EXERCISE REQUIREMENTS = Nothing but an exact copy of the records is expected here.

───── EXTRACTED ENTRIES

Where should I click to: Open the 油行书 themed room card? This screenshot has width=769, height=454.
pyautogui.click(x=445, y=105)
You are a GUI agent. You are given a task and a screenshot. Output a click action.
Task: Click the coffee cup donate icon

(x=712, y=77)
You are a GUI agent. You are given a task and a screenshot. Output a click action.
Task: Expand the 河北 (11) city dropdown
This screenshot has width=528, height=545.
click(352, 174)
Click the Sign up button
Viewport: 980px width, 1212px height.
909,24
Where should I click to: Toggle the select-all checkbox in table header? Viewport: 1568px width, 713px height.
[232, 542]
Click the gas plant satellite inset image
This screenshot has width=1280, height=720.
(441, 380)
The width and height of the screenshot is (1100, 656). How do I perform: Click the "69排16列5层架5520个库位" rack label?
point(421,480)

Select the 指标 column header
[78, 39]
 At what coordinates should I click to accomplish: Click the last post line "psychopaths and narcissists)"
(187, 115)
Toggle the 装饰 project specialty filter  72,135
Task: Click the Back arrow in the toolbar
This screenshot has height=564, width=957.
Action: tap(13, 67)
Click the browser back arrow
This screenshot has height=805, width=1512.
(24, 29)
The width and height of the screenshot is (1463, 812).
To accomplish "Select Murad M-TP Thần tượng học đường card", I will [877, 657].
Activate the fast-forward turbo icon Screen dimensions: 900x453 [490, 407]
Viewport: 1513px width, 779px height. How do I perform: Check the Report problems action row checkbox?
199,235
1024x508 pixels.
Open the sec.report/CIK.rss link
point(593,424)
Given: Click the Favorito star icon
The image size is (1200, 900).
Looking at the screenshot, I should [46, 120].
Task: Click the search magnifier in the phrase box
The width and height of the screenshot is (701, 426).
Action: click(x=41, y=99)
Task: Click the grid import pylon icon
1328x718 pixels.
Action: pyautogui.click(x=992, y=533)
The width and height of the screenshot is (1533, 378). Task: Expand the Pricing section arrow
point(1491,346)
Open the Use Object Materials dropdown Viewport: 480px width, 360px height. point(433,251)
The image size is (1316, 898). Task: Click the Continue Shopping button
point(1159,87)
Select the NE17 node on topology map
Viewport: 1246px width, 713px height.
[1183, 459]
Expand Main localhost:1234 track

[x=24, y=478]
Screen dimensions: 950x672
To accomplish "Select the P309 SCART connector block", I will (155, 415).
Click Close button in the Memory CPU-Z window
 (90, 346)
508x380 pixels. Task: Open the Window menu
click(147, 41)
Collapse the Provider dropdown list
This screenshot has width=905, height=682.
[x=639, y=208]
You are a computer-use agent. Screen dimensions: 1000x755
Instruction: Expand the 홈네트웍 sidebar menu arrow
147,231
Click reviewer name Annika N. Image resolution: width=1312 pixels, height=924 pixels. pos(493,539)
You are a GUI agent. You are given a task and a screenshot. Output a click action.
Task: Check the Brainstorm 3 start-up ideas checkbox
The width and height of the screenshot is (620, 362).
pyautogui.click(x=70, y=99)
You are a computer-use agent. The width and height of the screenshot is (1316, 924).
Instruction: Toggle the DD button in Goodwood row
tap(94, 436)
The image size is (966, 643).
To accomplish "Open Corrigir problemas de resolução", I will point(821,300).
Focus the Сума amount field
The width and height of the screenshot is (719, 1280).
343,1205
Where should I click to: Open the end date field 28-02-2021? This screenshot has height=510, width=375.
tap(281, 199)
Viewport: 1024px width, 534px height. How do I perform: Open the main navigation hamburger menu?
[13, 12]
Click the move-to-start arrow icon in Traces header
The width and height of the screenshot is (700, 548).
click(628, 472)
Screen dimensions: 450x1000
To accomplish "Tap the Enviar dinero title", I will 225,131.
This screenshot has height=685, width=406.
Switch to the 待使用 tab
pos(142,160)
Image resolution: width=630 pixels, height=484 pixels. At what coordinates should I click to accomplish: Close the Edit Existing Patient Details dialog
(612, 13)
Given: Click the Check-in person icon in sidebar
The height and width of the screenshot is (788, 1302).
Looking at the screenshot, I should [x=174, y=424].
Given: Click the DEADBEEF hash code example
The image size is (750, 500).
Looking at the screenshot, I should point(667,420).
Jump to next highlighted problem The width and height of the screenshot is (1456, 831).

──────────

PROBLEM SOLUTION =
Where should I click to: Open the 油行书 themed room card? This screenshot has width=769, height=454.
pyautogui.click(x=445, y=105)
You are a GUI agent. You are given a task and a screenshot. Output a click action.
Task: Click the coffee cup donate icon

(x=712, y=77)
You are a GUI agent. You are given a task and a screenshot. Output a click action.
Task: Expand the 河北 (11) city dropdown
This screenshot has width=528, height=545.
click(352, 174)
Click the Sign up button
Viewport: 980px width, 1212px height.
909,24
Where should I click to: Toggle the select-all checkbox in table header? Viewport: 1568px width, 713px height.
[232, 542]
Click the gas plant satellite inset image
This screenshot has width=1280, height=720.
(441, 380)
The width and height of the screenshot is (1100, 656). How do I perform: Click the "69排16列5层架5520个库位" rack label?
point(421,480)

Select the 指标 column header
[78, 39]
 At what coordinates should I click to accomplish: Click the last post line "psychopaths and narcissists)"
(187, 115)
Toggle the 装饰 project specialty filter  72,135
Task: Click the Back arrow in the toolbar
This screenshot has height=564, width=957.
Action: tap(13, 67)
Click the browser back arrow
This screenshot has height=805, width=1512.
(24, 29)
The width and height of the screenshot is (1463, 812).
To accomplish "Select Murad M-TP Thần tượng học đường card", I will [877, 657].
Activate the fast-forward turbo icon Screen dimensions: 900x453 [490, 407]
Viewport: 1513px width, 779px height. How do I perform: Check the Report problems action row checkbox?
199,235
1024x508 pixels.
Open the sec.report/CIK.rss link
point(593,424)
Given: Click the Favorito star icon
The image size is (1200, 900).
Looking at the screenshot, I should [46, 120].
Task: Click the search magnifier in the phrase box
The width and height of the screenshot is (701, 426).
Action: click(x=41, y=99)
Task: Click the grid import pylon icon
1328x718 pixels.
Action: pyautogui.click(x=992, y=533)
The width and height of the screenshot is (1533, 378). Task: Expand the Pricing section arrow
point(1491,346)
Open the Use Object Materials dropdown Viewport: 480px width, 360px height. point(433,251)
The image size is (1316, 898). Task: Click the Continue Shopping button
point(1159,87)
Select the NE17 node on topology map
Viewport: 1246px width, 713px height.
[1183, 459]
Expand Main localhost:1234 track

[x=24, y=478]
Screen dimensions: 950x672
To accomplish "Select the P309 SCART connector block", I will (155, 415).
Click Close button in the Memory CPU-Z window
 (90, 346)
508x380 pixels. Task: Open the Window menu
click(147, 41)
Collapse the Provider dropdown list
This screenshot has width=905, height=682.
[x=639, y=208]
You are a computer-use agent. Screen dimensions: 1000x755
Instruction: Expand the 홈네트웍 sidebar menu arrow
147,231
Click reviewer name Annika N. Image resolution: width=1312 pixels, height=924 pixels. pos(493,539)
You are a GUI agent. You are given a task and a screenshot. Output a click action.
Task: Check the Brainstorm 3 start-up ideas checkbox
The width and height of the screenshot is (620, 362).
pyautogui.click(x=70, y=99)
You are a computer-use agent. The width and height of the screenshot is (1316, 924).
Instruction: Toggle the DD button in Goodwood row
tap(94, 436)
The image size is (966, 643).
To accomplish "Open Corrigir problemas de resolução", I will point(821,300).
Focus the Сума amount field
The width and height of the screenshot is (719, 1280).
343,1205
Where should I click to: Open the end date field 28-02-2021? This screenshot has height=510, width=375.
tap(281, 199)
Viewport: 1024px width, 534px height. How do I perform: Open the main navigation hamburger menu?
[13, 12]
Click the move-to-start arrow icon in Traces header
The width and height of the screenshot is (700, 548).
click(628, 472)
Screen dimensions: 450x1000
To accomplish "Tap the Enviar dinero title", I will 225,131.
This screenshot has height=685, width=406.
Switch to the 待使用 tab
pos(142,160)
Image resolution: width=630 pixels, height=484 pixels. At what coordinates should I click to accomplish: Close the Edit Existing Patient Details dialog
(612, 13)
Given: Click the Check-in person icon in sidebar
The height and width of the screenshot is (788, 1302).
Looking at the screenshot, I should [x=174, y=424].
Given: Click the DEADBEEF hash code example
The image size is (750, 500).
Looking at the screenshot, I should point(667,420).
Jump to next highlighted problem The width and height of the screenshot is (1456, 831).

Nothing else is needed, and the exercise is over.